**Exercise task 1**
Copy the part of the jokes below starting at "This blonde cop" and ending at "None. He fell.".

**Document section**
++++++

COP: "When I saw you driving down the road, I guessed 55 at least." LADY: "You're wrong, officer, it's only my hat that makes me look that old.”
After a day fishing in the ocean a fisherman is walking from the pier carrying two lobsters in a bucket. He is approached by the Game Warden who asks him for his fishing license. The fisherman says to the warden, "I did not catch these lobsters, they are my pets. Everyday I come done to the water and whistle and these lobster jump out and I take them for a walk only to return them at the end of the day." The warden, not believing him, reminds him that it is illegal to fish without a license. The fisherman turns to the warden and says, "If you don't believe me then watch," as he throws the lobsters back into the water. The warden says, "Now whistle to your lobsters and show me that they will come out of the water." The fisherman turns to the warden and says, "What lobsters?"
This blonde cop stops a blonde driver and asks for identification. The blonde driver looks all around in her purse and can’t find her license. “I must have left it at home, officer.” “Well, do you have any kind of identification on you?” asks the cop. The blonde takes out a pocket mirror and says, “I do have this picture of me.” “Let me see it,” says the cop. She holds up the mirror and looks in it. Then she says, “Sorry. If I had known you were a police officer, I wouldn’t have stopped you."
How many white cops does it take to push a black man down a flight of stairs? None. He fell.
A young girl with a bag is crossing the customs. Customs officers check her bag and find some kind of powder. They ask the girl: "What kind of powder is that?" "Heroin" "But heroin is matte-white, and this powder is orange." "This is a kids' heroine – orange taste."
Police officer: "Can you identify yourself, sir?" Driver pulls out his mirror and says: "Yes, it's me."

++++++

**Source records**
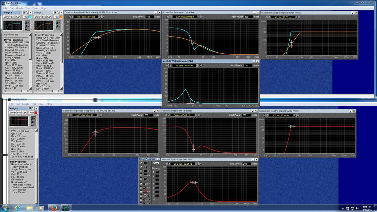Launch Firefox from the taskbar
Image resolution: width=377 pixels, height=212 pixels.
point(54,208)
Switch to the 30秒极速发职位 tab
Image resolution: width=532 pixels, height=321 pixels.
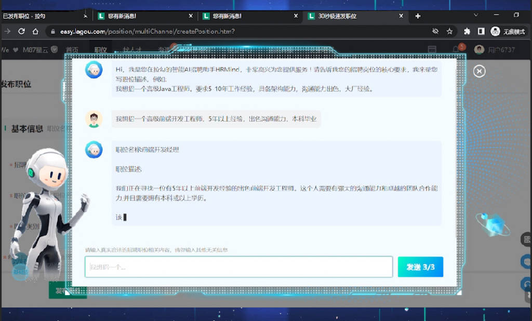346,16
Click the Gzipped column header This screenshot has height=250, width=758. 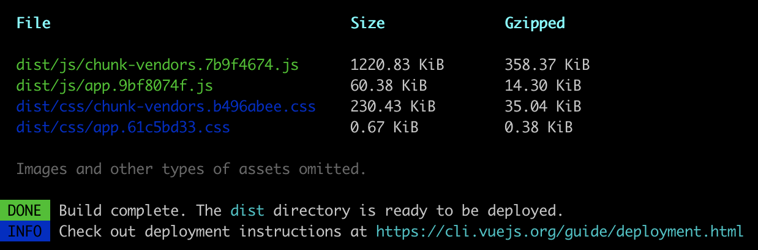point(535,23)
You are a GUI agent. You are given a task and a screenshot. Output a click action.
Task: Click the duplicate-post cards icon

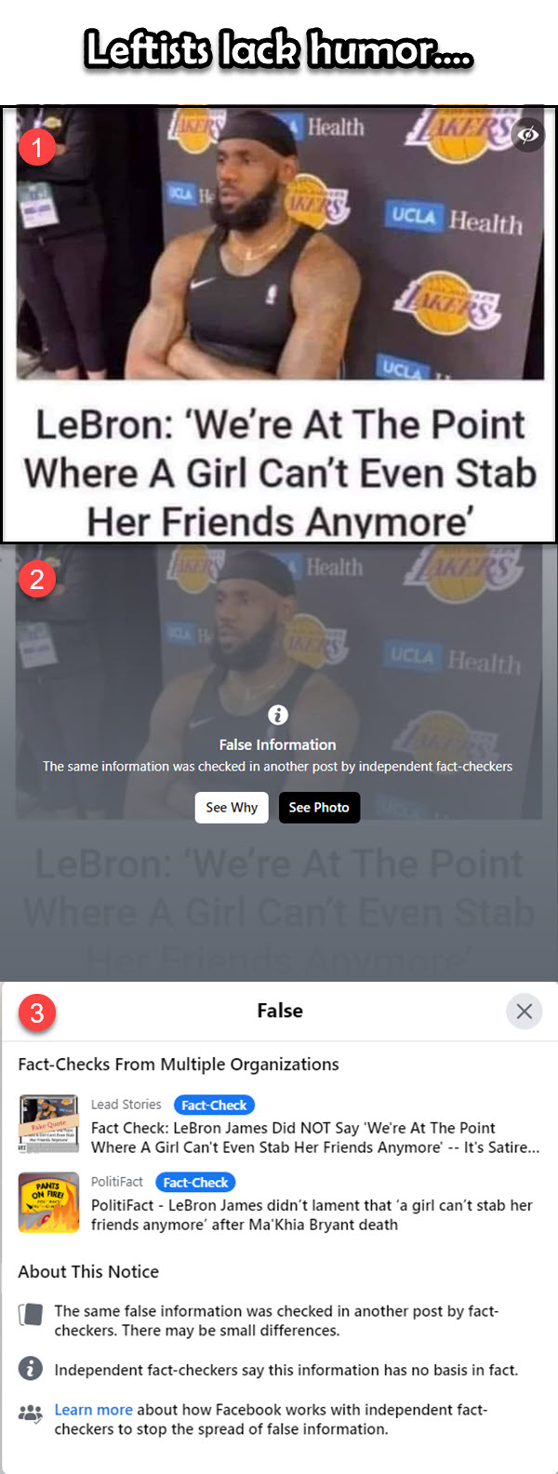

++++++

**Exercise task 2**
Please update the records above starting at the line that contains "You are a GUI" and ending at the end of the records by changing "icon" to "button", with everything else left as is. Give back only those lines, without the pictures.

**Expected answer 1**
This blonde cop stops a blonde driver and asks for identification. The blonde driver looks all around in her purse and can’t find her license. “I must have left it at home, officer.” “Well, do you have any kind of identification on you?” asks the cop. The blonde takes out a pocket mirror and says, “I do have this picture of me.” “Let me see it,” says the cop. She holds up the mirror and looks in it. Then she says, “Sorry. If I had known you were a police officer, I wouldn’t have stopped you."
How many white cops does it take to push a black man down a flight of stairs? None. He fell.

**Expected answer 2**
You are a GUI agent. You are given a task and a screenshot. Output a click action.
Task: Click the duplicate-post cards button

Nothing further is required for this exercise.